* _TEXTO APRESENTADO_
>>

Adicionalmente, estudos recentes da Empresa Brasileira de Pesquisa Agropecuária (Embrapa) e Centro Nacional de Pesquisa em Energia e Materiais (CNPEM) estimaram que existem 110 Mha de áreas de pastagens no Brasil com nível moderado ou severo de degradação, sendo 28 a 36 milhões de hectares aptas para conversão agrícola (SILVA, 2024; BOLFE et al., 2024). Outro ponto importante que merece ser mencionado é o ganho de produtividade das principais culturas energéticas. Embora os ganhos de produtividade estejam relativamente estáveis nas últimas safras, a soja, milho e cana-de-açúcar ainda não atingiram seus limites teóricos de produtividades, próximos àqueles encontrados em experimentos com fatores de produção controlados.

<<

* _REQUISITOS DO EXERCÍCIO_
1. Resuma em duas frases o texto sobre pastagens degradadas e produtividade agrícola.
2. Transcreva do texto sobre pastagens degradadas e produtividade agrícola o trecho que vai de "Adicionalmente, estudos recentes" até "de produção controlados.", inclusive.
O material que consta abaixo provém de outra fonte.

* _INFORMAÇÕES REGISTRADAS_
>>

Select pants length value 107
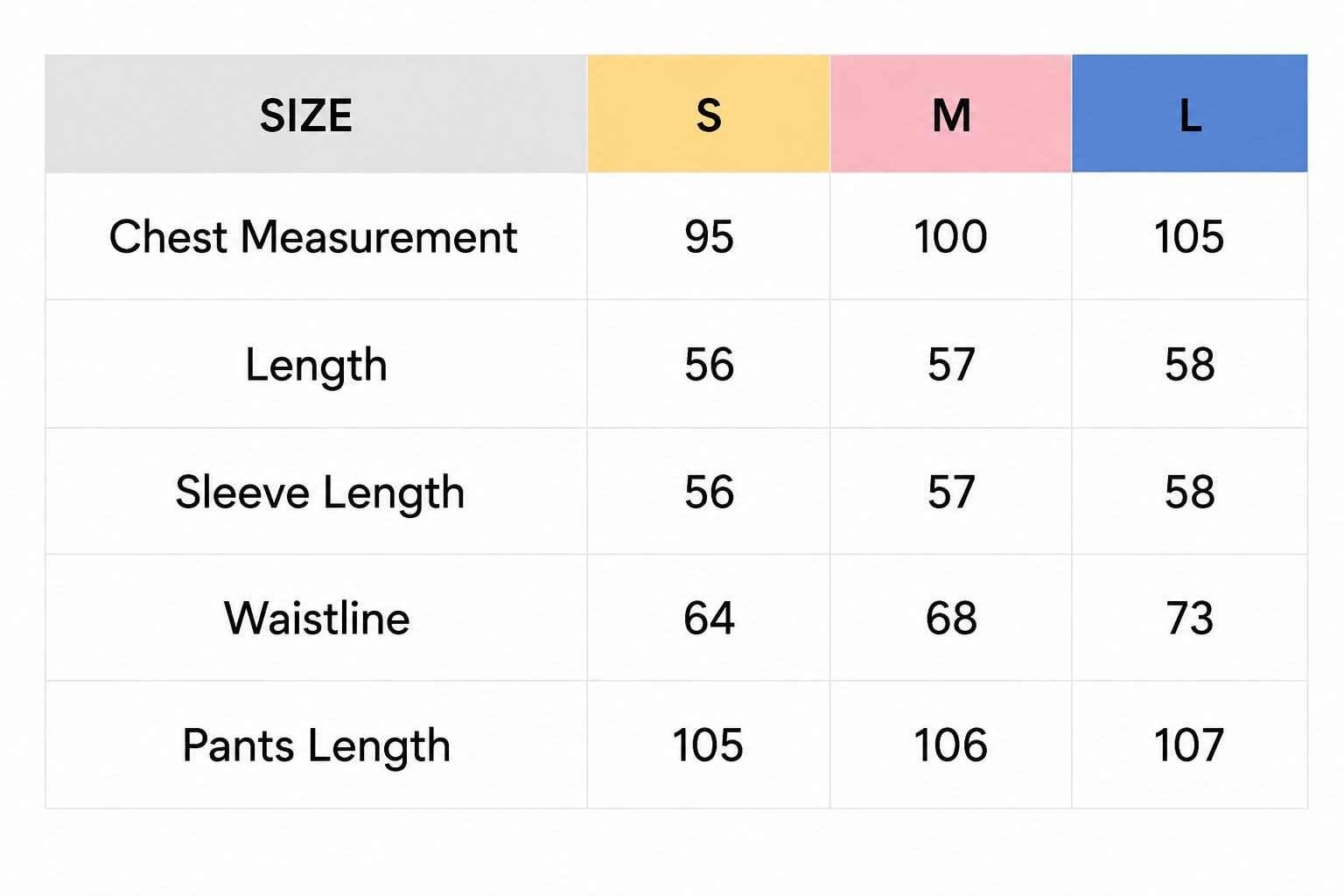Image resolution: width=1344 pixels, height=896 pixels. (1189, 746)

<<

* _SOLUÇÕES_
1. Estudos da Embrapa e do CNPEM estimaram que o Brasil tem 110 Mha de pastagens com degradação moderada ou severa, dos quais 28 a 36 milhões de hectares são aptos para conversão agrícola. Além disso, embora os ganhos de produtividade estejam relativamente estáveis nas últimas safras, a soja, o milho e a cana-de-açúcar ainda não atingiram seus limites teóricos de produtividade.

2.
Adicionalmente, estudos recentes da Empresa Brasileira de Pesquisa Agropecuária (Embrapa) e Centro Nacional de Pesquisa em Energia e Materiais (CNPEM) estimaram que existem 110 Mha de áreas de pastagens no Brasil com nível moderado ou severo de degradação, sendo 28 a 36 milhões de hectares aptas para conversão agrícola (SILVA, 2024; BOLFE et al., 2024). Outro ponto importante que merece ser mencionado é o ganho de produtividade das principais culturas energéticas. Embora os ganhos de produtividade estejam relativamente estáveis nas últimas safras, a soja, milho e cana-de-açúcar ainda não atingiram seus limites teóricos de produtividades, próximos àqueles encontrados em experimentos com fatores de produção controlados.